AIM OF THE EXERCISE
The output must be the data, printed exactly as written.

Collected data
# # #
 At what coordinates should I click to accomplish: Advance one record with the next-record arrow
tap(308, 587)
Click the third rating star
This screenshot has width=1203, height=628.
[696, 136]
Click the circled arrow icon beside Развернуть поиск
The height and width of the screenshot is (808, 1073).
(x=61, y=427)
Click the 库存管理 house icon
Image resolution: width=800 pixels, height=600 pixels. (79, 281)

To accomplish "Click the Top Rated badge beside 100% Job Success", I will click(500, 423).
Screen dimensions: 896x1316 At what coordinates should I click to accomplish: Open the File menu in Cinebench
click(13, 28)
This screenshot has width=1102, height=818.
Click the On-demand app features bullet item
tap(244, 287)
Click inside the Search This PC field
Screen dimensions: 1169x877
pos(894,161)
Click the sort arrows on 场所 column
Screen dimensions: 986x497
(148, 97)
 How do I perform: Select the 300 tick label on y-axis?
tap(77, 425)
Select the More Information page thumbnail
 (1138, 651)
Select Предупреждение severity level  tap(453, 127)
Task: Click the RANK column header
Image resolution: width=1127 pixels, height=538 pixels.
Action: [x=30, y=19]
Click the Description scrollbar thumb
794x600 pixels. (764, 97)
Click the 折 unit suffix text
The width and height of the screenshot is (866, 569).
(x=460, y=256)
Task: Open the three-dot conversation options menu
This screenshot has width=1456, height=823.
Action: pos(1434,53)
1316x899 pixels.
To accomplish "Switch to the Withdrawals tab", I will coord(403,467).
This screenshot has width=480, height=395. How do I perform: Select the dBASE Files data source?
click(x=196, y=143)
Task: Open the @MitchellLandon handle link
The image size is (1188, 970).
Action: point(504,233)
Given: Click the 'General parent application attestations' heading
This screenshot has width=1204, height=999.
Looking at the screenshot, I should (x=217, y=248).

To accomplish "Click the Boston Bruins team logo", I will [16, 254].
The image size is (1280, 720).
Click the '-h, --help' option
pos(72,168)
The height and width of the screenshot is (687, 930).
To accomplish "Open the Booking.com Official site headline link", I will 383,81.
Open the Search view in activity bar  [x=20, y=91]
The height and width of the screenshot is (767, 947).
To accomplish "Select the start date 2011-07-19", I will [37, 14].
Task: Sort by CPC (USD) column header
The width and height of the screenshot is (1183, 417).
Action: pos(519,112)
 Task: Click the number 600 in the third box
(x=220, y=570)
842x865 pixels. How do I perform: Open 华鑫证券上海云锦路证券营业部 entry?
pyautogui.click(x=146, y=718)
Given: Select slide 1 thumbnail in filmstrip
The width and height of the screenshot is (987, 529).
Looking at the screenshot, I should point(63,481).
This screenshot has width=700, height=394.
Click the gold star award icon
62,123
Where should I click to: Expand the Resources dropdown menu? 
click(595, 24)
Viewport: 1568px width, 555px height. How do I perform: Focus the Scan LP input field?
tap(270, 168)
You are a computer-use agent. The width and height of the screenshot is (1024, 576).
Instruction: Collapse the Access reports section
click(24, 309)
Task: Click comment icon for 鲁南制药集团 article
# # #
WRITTEN SOLUTION
 At what coordinates should I click to accomplish: Advance one record with the next-record arrow
tap(308, 587)
Click the third rating star
This screenshot has width=1203, height=628.
[696, 136]
Click the circled arrow icon beside Развернуть поиск
The height and width of the screenshot is (808, 1073).
(x=61, y=427)
Click the 库存管理 house icon
Image resolution: width=800 pixels, height=600 pixels. (79, 281)

To accomplish "Click the Top Rated badge beside 100% Job Success", I will click(500, 423).
Screen dimensions: 896x1316 At what coordinates should I click to accomplish: Open the File menu in Cinebench
click(13, 28)
This screenshot has width=1102, height=818.
Click the On-demand app features bullet item
tap(244, 287)
Click inside the Search This PC field
Screen dimensions: 1169x877
pos(894,161)
Click the sort arrows on 场所 column
Screen dimensions: 986x497
(148, 97)
 How do I perform: Select the 300 tick label on y-axis?
tap(77, 425)
Select the More Information page thumbnail
 (1138, 651)
Select Предупреждение severity level  tap(453, 127)
Task: Click the RANK column header
Image resolution: width=1127 pixels, height=538 pixels.
Action: [x=30, y=19]
Click the Description scrollbar thumb
794x600 pixels. (764, 97)
Click the 折 unit suffix text
The width and height of the screenshot is (866, 569).
(x=460, y=256)
Task: Open the three-dot conversation options menu
This screenshot has width=1456, height=823.
Action: pos(1434,53)
1316x899 pixels.
To accomplish "Switch to the Withdrawals tab", I will coord(403,467).
This screenshot has width=480, height=395. How do I perform: Select the dBASE Files data source?
click(x=196, y=143)
Task: Open the @MitchellLandon handle link
The image size is (1188, 970).
Action: point(504,233)
Given: Click the 'General parent application attestations' heading
This screenshot has width=1204, height=999.
Looking at the screenshot, I should (x=217, y=248).

To accomplish "Click the Boston Bruins team logo", I will [16, 254].
The image size is (1280, 720).
Click the '-h, --help' option
pos(72,168)
The height and width of the screenshot is (687, 930).
To accomplish "Open the Booking.com Official site headline link", I will 383,81.
Open the Search view in activity bar  [x=20, y=91]
The height and width of the screenshot is (767, 947).
To accomplish "Select the start date 2011-07-19", I will [37, 14].
Task: Sort by CPC (USD) column header
The width and height of the screenshot is (1183, 417).
Action: pos(519,112)
 Task: Click the number 600 in the third box
(x=220, y=570)
842x865 pixels. How do I perform: Open 华鑫证券上海云锦路证券营业部 entry?
pyautogui.click(x=146, y=718)
Given: Select slide 1 thumbnail in filmstrip
The width and height of the screenshot is (987, 529).
Looking at the screenshot, I should point(63,481).
This screenshot has width=700, height=394.
Click the gold star award icon
62,123
Where should I click to: Expand the Resources dropdown menu? 
click(595, 24)
Viewport: 1568px width, 555px height. How do I perform: Focus the Scan LP input field?
tap(270, 168)
You are a computer-use agent. The width and height of the screenshot is (1024, 576).
Instruction: Collapse the Access reports section
click(24, 309)
Task: Click comment icon for 鲁南制药集团 article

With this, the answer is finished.